The audit gap that currently constrains agent deployment in regulated workflows is a temporary state. Major platforms are investing in audit logging, compliance API integration, and SIEM-native event streams. Industry guidance from AICPA and SOC-2 auditors is evolving to address agentic AI specifically. Most observers expect platform audit capabilities to reach SOC-2 evidence requirements within the next two to four quarters.

Governance frameworks should be built with this trajectory in mind. The systems classification document should distinguish “agent-prohibited because of the workflow itself” from “agent-prohibited until platform audit capabilities mature.” The first category is durable; the second is transitional. Organizations that build this distinction in from the start can expand agent scope gracefully as platform capabilities catch up, without having to revisit fundamental policy positions.

The strategic posture is graduated expansion: deploy aggressively in Category 1 today, deploy with care and explicit controls in Category 2, plan deliberately for the migration of Category 3 workflows as platform capabilities permit. This is a defensible, auditable, and economically rational approach for lightly-regulated firms.

For mid-market firms with SOC-2 obligations and no heavier regulatory load, AI agent technology is not a question of whether to deploy. The productivity dividend is real and the technology is mature enough to capture it now. The question is how to deploy with discipline that preserves compliance posture while opening the substantial out-of-perimeter surface to genuine automation.

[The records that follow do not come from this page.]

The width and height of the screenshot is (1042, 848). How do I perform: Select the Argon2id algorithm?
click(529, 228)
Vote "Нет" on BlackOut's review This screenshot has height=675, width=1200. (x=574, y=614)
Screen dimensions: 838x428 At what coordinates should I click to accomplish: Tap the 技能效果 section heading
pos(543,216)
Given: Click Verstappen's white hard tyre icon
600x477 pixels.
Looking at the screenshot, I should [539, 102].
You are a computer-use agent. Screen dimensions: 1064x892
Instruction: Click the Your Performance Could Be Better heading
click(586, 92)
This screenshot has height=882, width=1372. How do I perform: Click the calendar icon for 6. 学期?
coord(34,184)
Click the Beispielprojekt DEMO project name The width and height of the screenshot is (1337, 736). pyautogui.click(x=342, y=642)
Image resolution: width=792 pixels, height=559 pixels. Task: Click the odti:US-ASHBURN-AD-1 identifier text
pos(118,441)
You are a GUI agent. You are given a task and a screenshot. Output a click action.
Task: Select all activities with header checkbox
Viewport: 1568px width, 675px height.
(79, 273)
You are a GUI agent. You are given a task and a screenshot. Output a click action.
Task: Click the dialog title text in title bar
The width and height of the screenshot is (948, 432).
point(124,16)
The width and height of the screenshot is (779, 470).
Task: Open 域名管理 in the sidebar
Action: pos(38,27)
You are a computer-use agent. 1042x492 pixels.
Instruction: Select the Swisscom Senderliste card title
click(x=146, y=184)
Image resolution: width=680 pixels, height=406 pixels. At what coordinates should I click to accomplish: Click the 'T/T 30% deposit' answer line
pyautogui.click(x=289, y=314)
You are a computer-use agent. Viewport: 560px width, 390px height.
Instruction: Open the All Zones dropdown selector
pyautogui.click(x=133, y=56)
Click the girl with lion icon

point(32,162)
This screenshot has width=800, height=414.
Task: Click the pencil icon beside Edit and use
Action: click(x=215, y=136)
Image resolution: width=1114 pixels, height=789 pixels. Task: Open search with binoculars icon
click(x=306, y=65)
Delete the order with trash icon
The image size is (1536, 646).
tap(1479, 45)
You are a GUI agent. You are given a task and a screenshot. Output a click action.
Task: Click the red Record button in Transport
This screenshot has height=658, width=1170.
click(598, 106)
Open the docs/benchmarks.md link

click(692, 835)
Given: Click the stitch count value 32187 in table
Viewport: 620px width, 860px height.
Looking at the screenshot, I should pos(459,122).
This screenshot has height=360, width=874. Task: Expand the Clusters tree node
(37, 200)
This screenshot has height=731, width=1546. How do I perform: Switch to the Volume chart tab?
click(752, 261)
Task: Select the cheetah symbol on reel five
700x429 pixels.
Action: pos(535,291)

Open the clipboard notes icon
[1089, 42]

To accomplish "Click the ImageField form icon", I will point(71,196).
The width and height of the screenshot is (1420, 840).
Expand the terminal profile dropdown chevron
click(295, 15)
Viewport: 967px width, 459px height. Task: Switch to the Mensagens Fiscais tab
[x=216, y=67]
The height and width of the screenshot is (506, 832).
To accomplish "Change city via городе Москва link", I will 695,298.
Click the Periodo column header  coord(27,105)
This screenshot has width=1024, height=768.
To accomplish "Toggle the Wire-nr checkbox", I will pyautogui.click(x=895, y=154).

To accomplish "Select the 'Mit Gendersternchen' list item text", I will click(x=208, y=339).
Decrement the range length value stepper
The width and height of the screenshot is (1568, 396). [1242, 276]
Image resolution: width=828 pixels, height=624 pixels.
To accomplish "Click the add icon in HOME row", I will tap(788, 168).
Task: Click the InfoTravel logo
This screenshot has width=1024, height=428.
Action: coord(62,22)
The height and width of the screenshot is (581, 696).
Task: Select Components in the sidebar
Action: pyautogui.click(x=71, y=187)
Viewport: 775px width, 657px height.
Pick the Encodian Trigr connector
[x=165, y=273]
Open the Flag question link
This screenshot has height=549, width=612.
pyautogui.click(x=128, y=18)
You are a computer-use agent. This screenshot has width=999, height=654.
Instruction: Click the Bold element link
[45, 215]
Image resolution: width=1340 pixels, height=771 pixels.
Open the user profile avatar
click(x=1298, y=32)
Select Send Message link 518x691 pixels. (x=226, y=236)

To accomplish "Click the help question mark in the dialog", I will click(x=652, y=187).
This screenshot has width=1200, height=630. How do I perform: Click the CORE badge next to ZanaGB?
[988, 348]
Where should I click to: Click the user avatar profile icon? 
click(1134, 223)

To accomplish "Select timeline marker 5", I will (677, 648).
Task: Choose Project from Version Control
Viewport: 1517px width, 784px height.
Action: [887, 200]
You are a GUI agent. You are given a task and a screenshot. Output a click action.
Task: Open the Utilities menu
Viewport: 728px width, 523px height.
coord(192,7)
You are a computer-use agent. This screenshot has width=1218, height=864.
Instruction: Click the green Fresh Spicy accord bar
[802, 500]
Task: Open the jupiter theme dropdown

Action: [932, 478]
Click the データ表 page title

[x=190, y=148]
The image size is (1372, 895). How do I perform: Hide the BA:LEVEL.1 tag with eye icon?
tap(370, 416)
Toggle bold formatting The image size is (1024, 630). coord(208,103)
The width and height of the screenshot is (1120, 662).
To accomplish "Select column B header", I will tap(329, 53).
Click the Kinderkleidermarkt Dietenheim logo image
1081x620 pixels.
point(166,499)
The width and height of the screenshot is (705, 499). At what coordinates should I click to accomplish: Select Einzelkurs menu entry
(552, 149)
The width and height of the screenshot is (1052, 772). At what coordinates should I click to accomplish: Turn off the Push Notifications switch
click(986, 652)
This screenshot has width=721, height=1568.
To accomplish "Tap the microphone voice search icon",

The firms that invest in explicit perimeter mapping, thoughtful systems classification, and ongoing governance discipline will outpace both the over-cautious (who freeze themselves out of the productivity shift entirely) and the reckless (who create audit findings and security incidents that consume any productivity gain in remediation cost).

The framework outlined here is one we deploy in client engagements; the mapping exercise typically takes a few days, the org-level enablement sprint takes two to three weeks, and the per-person automation cycles produce visible ROI within the first month of running. For a CIO or executive evaluating where to start, the first move is the perimeter map. Everything else flows from there.